The value for iteration times is important. It’s large because that’ll help shake out inaccuracies. Woosh will run the test for the number of times specified, then divide the result by this number to give the average run time for that function. You may find that some browsers don’t cope so well with very large numbers of iterations (uh.. IE, we’re looking at you) so don’t go mad with it and think that running it a million times will help your accuracy. On Glow, we tend to aim to run tests from 100 to 10000 times.

Saving tests

You can save one previous set of tests by clicking the floppy-disk icon. It’s just stored in a cookie, and will be over-written if you choose to save another column of tests, but it’s useful if you’re just doing some small changes and just want to compare before and after.

The hard work

Now, of course, it’s down to your hard work. Writing the speed tests is really the easy bit, made ever more so by the simplicity of Woosh. Try your optimisations in the second script and use Woosh to help you benchmark the new script against the old one. All you need to do is load up the test runner page and hit start. The results will pop up as they complete and become colour coded as the results are compared. Keep an eye out for tests that error (they’ll go slate grey) or test titles that turn yellow (the titles click to expand further test information). Either of these can indicate that the test isn’t fair because the iteration value isn’t matching, the return values aren’t the same or a method has failed all together. You should aim to have all your tests running without errors or warnings.
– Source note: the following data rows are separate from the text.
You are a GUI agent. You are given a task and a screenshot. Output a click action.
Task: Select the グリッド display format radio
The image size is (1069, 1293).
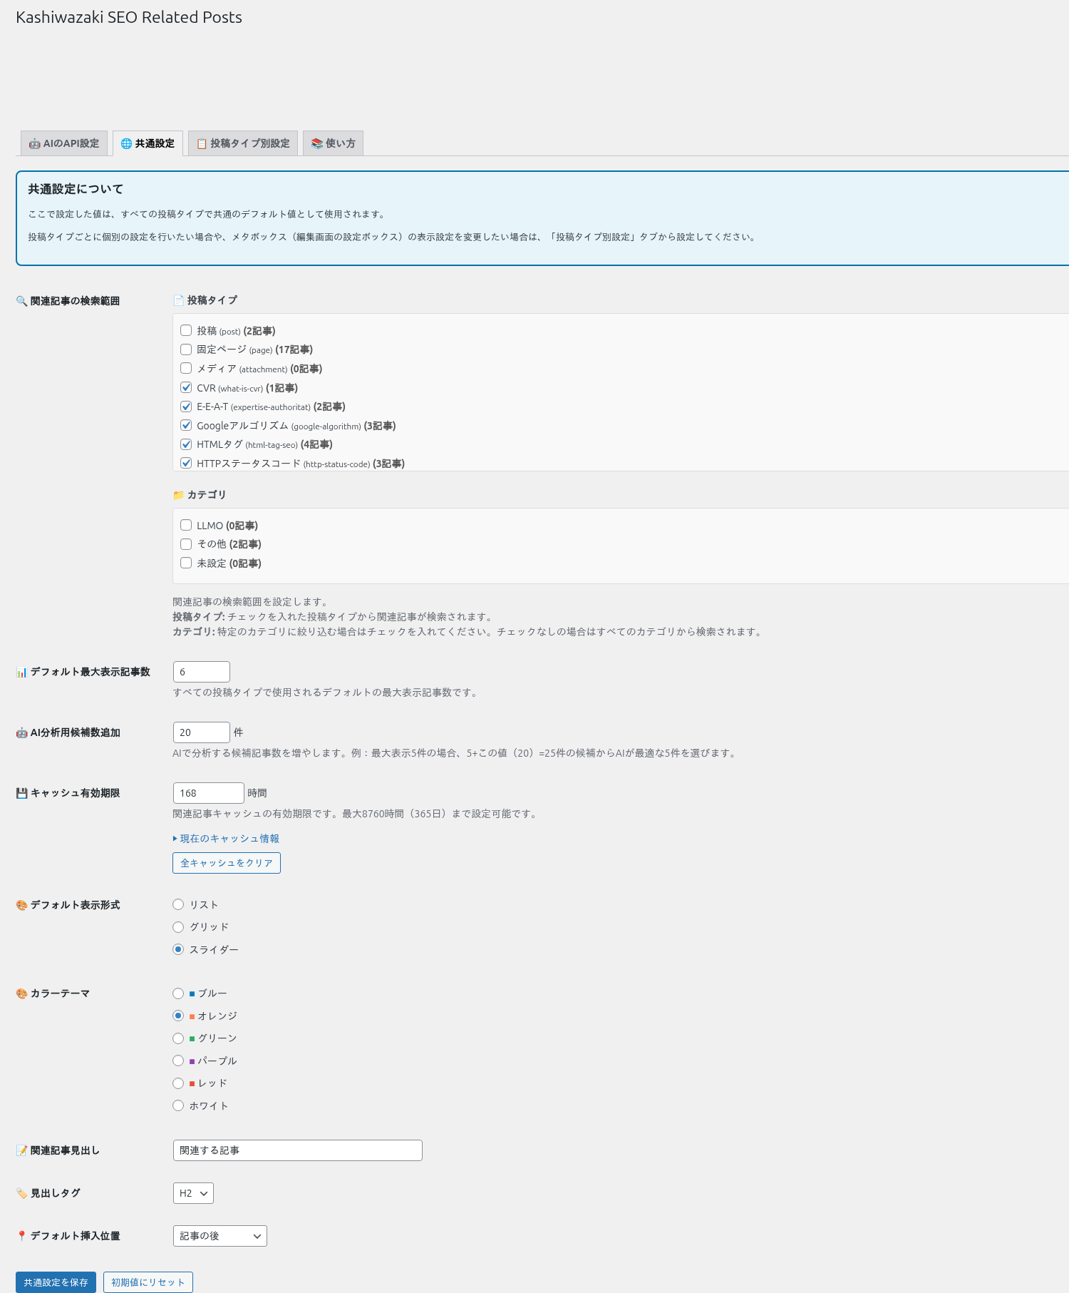(178, 927)
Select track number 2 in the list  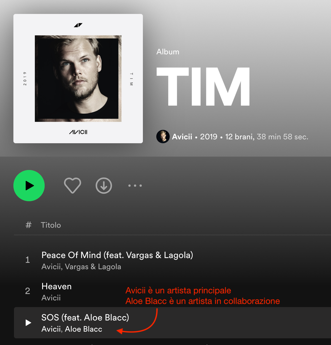28,291
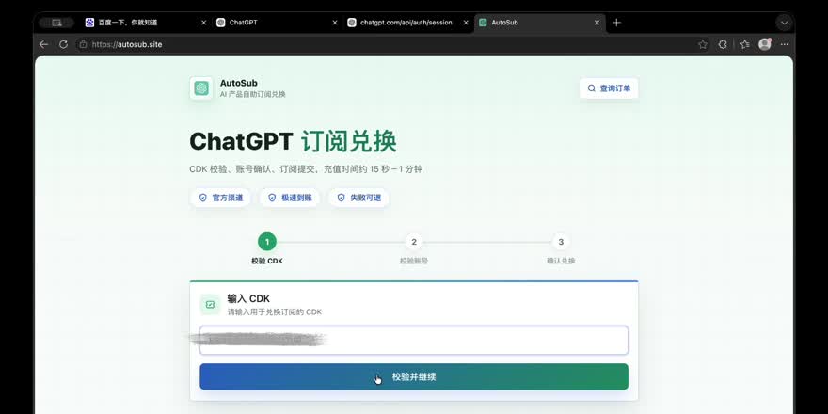The height and width of the screenshot is (414, 828).
Task: Reload the page with refresh icon
Action: click(63, 44)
Another thing to note is that you’ll still need to run all of these tests in all of the browsers you want to optimise for. You’ll find massive varience in some cases and it’ll be up to you to decide where to keep the speed. Jake’s Full Frontal presentation covers some of the things to look out for, so that’s definitely worth a look over (most importantly, make sure you’re not running developer tools like Firebug when running your tests, since it’ll skew your results quite heavily).

Further reading

If you want to have a look at some real tests, Glow 2 has a fair few now for some of the basic modules. They’re all up on github, so have a dig around or feel free to clone the repo and run the tests yourself.

The full API has been documented for Woosh, too, although I believe that might be an exclusive as I cannot see reference to it from the github docs at the moment. I recommend taking a look through those to see about running async tests and preparing your code with setup functionality using $preTest, as well as a few other features you might find useful.

On another testing topic, Mat Hampson published an article on A-B testing on the new BBC Web Developer blog.